Requirements:
• 1. List the usernames of everyone who posted in the stroller thread.
• 2. In the stroller thread, write out the passage starting at "Infant Items" and ending at "show your appreciation.", substituting "attendant" for "SCA".

# Umbrella stroller



## Fin (Jul 7, 2017)

I'll be traveling with my grandson to Orlando from 30th Street station on the Silver Star, will I be able to check the stroller as baggage or will they make me take it in my Roomette?


----------



## ehbowen (Jul 7, 2017)

Strollers may be checked as baggage where service is available, and both Philadelphia 30th St. and Orlando offer checked baggage service.


----------



## BCL (Jul 7, 2017)

Fin said:


> I'll be traveling with my grandson to Orlando from 30th Street station on the Silver Star, will I be able to check the stroller as baggage or will they make me take it in my Roomette?


You can choose either. If you really want to check it in, it will count against your baggage limit. I can't really find anything concrete saying it, but I believe that only a paying passenger is entitled to any check-in baggage allowance. So if your grandson is under 2, I don't believe that you'll get a baggage allowance for him. I'm sure that a child on a half fare is allowed the full baggage allowance.

If you bring it onboard, a stroller is considered a baby item and doesn't count towards your carry-on allowance. There's kind of a gray area there if it's for a free infant or for a paying child, but I'm pretty sure they'll let you bring it onboard, even if it's over the carry on size limits. I brought a larger folding stroller for my then 2 year old, and it was just stashed in a section where other larger carry on baggage was stowed. The rules theoretically state that it can only be done for an infant. It doesn't say paying or non-paying since it's possible that an infant may be required to be on a paying child fare since only one is free per accompanying adult.

https://www.amtrak.com/baggage-guidelines-booking

Infant Items

Passengers traveling with infants under the age of two may bring an additional infant item onboard (strollers, diaper bags), which does not count towards the carry-on baggage or personal item limit.


----------



## Lonestar648 (Jul 16, 2017)

If you take it aboard, the good SCA somehow finds a place to store the baby item not in your room. If he or she does, make sure to show your appreciation.


----------

Material:
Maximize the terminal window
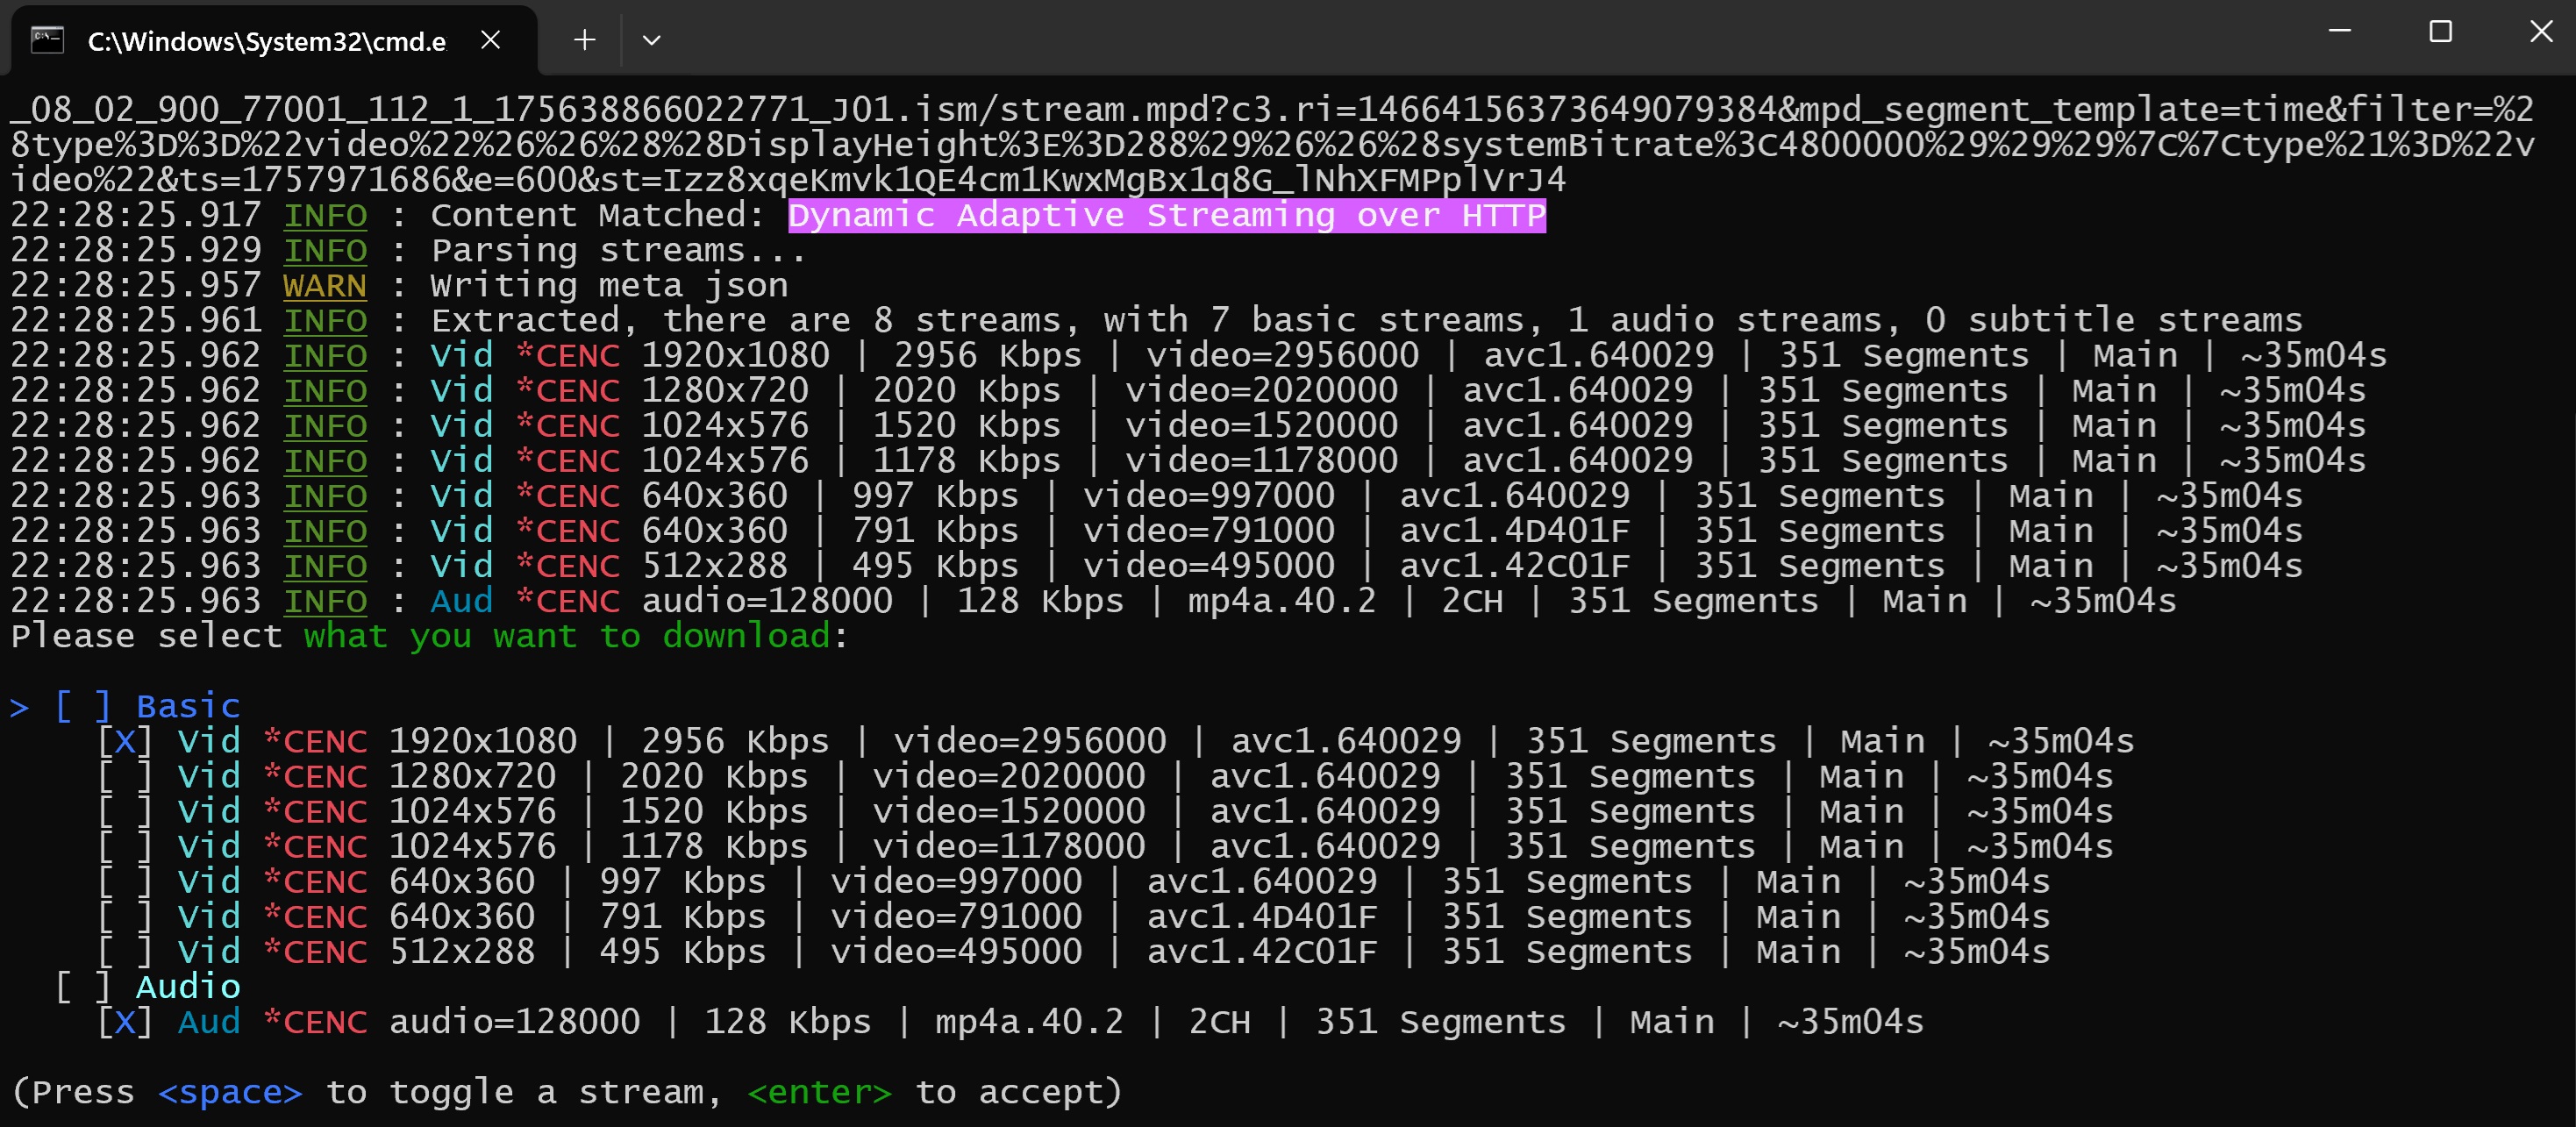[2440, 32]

Responses:
• 1. Fin, ehbowen, BCL, Lonestar648

• 2.
Infant Items

Passengers traveling with infants under the age of two may bring an additional infant item onboard (strollers, diaper bags), which does not count towards the carry-on baggage or personal item limit.


----------



## Lonestar648 (Jul 16, 2017)

If you take it aboard, the good attendant somehow finds a place to store the baby item not in your room. If he or she does, make sure to show your appreciation.